#### [What you have to do]
Word for word, restate the lines that run from the line containing "Task: Open the Add file dropdown" to the last line of the records below.

#### [Provided records]
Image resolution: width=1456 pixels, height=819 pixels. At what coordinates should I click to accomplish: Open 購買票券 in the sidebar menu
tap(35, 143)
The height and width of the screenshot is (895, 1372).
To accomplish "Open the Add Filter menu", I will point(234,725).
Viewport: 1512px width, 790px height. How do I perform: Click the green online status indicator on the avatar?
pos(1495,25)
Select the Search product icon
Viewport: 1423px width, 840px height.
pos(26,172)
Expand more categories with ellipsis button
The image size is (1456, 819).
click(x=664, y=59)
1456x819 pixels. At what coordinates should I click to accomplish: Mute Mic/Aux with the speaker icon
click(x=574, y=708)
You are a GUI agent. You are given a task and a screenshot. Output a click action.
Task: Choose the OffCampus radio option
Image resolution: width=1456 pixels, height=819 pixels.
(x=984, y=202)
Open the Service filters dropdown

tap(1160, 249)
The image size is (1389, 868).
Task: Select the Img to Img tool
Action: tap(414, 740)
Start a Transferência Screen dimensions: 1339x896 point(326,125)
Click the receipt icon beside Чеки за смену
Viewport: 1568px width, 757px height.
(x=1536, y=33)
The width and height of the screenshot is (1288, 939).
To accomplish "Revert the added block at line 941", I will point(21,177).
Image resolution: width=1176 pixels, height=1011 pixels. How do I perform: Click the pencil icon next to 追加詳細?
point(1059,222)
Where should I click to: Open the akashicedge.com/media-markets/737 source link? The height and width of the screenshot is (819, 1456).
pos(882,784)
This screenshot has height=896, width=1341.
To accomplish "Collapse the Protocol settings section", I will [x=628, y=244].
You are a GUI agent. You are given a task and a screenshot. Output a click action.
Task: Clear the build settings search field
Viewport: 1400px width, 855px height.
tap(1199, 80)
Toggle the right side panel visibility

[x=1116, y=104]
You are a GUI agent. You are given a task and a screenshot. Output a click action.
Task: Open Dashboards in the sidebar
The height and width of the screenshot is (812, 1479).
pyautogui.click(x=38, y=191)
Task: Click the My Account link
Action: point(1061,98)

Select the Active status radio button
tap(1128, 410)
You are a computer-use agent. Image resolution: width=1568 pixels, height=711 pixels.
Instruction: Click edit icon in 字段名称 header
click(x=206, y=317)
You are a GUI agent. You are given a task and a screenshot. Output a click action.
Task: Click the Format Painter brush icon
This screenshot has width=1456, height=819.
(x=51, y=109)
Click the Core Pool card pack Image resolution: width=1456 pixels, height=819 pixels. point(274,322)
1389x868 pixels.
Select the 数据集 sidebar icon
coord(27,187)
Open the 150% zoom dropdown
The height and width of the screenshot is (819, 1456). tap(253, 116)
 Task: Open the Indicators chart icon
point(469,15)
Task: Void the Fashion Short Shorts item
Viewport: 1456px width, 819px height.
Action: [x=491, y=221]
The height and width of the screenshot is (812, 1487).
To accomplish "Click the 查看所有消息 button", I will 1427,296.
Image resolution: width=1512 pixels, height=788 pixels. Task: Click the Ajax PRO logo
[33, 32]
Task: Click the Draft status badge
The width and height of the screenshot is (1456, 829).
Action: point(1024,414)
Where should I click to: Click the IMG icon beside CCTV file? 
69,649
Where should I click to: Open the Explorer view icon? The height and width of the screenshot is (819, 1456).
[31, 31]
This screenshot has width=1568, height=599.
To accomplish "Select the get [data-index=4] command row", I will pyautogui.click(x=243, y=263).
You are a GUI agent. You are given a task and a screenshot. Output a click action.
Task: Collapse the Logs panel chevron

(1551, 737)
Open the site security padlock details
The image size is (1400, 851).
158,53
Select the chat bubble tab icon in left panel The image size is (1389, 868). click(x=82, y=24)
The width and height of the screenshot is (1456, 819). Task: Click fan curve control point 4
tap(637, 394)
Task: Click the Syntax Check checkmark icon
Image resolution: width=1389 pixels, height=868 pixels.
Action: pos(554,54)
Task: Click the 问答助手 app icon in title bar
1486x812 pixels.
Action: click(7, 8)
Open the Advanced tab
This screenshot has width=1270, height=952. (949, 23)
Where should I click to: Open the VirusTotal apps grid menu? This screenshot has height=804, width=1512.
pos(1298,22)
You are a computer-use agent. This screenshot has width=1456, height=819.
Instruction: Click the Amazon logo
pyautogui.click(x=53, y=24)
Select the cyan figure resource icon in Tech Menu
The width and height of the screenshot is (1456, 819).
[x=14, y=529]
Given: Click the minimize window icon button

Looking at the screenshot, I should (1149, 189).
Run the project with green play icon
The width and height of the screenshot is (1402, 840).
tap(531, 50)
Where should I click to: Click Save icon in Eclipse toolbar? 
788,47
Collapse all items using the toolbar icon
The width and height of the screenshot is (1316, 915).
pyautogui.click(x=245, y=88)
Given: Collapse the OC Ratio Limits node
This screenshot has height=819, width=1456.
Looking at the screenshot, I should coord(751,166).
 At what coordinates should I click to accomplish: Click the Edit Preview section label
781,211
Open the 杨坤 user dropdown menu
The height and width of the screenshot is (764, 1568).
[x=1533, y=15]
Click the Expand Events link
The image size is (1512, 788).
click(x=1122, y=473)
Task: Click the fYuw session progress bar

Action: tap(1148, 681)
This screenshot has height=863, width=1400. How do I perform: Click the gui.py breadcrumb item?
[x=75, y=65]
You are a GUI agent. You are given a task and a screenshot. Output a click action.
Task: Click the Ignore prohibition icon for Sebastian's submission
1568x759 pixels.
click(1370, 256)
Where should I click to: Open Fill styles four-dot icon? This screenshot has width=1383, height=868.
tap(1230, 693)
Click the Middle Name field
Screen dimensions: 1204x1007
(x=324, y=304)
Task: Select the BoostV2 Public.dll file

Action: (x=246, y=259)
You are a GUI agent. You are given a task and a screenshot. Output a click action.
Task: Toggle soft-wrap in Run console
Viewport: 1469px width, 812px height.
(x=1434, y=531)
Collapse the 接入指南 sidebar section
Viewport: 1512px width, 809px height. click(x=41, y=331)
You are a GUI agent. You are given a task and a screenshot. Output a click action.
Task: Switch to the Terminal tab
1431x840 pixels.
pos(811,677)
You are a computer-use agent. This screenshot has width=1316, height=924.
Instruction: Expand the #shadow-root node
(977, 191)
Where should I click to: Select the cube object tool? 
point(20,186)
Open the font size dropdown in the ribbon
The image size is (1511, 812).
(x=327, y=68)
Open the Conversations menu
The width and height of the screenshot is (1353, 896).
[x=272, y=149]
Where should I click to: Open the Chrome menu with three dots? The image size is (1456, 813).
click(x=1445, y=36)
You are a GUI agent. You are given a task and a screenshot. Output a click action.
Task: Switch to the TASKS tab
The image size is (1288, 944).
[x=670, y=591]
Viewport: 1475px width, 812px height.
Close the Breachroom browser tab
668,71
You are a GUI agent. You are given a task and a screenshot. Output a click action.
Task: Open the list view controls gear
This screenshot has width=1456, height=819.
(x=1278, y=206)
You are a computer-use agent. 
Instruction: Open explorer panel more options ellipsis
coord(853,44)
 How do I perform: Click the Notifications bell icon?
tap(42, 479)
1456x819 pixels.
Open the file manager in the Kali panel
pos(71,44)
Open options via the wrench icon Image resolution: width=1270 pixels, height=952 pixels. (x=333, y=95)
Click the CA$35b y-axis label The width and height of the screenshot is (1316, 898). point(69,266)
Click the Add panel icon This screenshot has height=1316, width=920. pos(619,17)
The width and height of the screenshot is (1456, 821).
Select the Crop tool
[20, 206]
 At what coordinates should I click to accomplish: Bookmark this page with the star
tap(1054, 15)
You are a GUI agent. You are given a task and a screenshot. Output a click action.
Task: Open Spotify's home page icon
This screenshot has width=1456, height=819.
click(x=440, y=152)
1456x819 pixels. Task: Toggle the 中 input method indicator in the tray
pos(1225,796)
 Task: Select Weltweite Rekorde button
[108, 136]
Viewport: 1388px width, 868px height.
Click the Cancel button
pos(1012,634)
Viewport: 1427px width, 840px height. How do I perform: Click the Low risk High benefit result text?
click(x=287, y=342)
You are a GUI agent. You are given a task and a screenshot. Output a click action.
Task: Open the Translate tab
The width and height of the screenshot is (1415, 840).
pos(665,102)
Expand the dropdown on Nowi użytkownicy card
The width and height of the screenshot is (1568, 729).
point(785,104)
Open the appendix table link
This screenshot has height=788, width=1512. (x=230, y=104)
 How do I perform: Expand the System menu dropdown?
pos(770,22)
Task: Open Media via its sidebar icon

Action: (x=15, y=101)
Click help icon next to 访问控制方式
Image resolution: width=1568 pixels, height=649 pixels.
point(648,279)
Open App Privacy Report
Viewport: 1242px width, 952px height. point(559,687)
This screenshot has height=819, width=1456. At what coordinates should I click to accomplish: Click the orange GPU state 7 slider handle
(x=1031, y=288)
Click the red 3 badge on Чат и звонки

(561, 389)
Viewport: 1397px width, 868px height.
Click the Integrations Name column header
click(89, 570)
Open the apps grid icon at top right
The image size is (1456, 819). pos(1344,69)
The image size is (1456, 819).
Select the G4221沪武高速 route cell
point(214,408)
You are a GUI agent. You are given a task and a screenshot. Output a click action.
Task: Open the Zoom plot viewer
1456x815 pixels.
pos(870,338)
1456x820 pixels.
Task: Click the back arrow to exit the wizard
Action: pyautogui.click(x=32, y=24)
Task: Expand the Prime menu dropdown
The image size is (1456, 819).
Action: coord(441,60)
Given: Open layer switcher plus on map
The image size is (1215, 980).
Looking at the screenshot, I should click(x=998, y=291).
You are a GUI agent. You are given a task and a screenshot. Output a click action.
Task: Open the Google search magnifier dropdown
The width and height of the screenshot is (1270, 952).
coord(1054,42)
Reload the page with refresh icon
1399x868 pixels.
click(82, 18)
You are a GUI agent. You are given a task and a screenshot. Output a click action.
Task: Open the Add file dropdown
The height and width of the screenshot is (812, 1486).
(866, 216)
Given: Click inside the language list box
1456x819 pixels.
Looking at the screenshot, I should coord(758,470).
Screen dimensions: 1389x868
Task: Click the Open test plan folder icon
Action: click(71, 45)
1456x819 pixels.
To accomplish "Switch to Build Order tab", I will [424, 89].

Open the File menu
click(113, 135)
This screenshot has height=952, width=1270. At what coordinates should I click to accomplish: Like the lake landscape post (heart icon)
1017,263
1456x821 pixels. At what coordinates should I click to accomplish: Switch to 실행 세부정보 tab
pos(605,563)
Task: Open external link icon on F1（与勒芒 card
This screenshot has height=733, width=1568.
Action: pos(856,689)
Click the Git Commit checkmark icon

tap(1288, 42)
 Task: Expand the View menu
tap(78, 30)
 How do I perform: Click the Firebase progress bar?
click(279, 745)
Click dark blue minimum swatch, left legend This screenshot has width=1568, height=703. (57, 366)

#### [Result of this exercise]
Task: Open the Add file dropdown
The height and width of the screenshot is (812, 1486).
(866, 216)
Given: Click inside the language list box
1456x819 pixels.
Looking at the screenshot, I should coord(758,470).
Screen dimensions: 1389x868
Task: Click the Open test plan folder icon
Action: click(71, 45)
1456x819 pixels.
To accomplish "Switch to Build Order tab", I will [424, 89].

Open the File menu
click(113, 135)
This screenshot has height=952, width=1270. At what coordinates should I click to accomplish: Like the lake landscape post (heart icon)
1017,263
1456x821 pixels. At what coordinates should I click to accomplish: Switch to 실행 세부정보 tab
pos(605,563)
Task: Open external link icon on F1（与勒芒 card
This screenshot has height=733, width=1568.
Action: pos(856,689)
Click the Git Commit checkmark icon

tap(1288, 42)
 Task: Expand the View menu
tap(78, 30)
 How do I perform: Click the Firebase progress bar?
click(279, 745)
Click dark blue minimum swatch, left legend This screenshot has width=1568, height=703. (57, 366)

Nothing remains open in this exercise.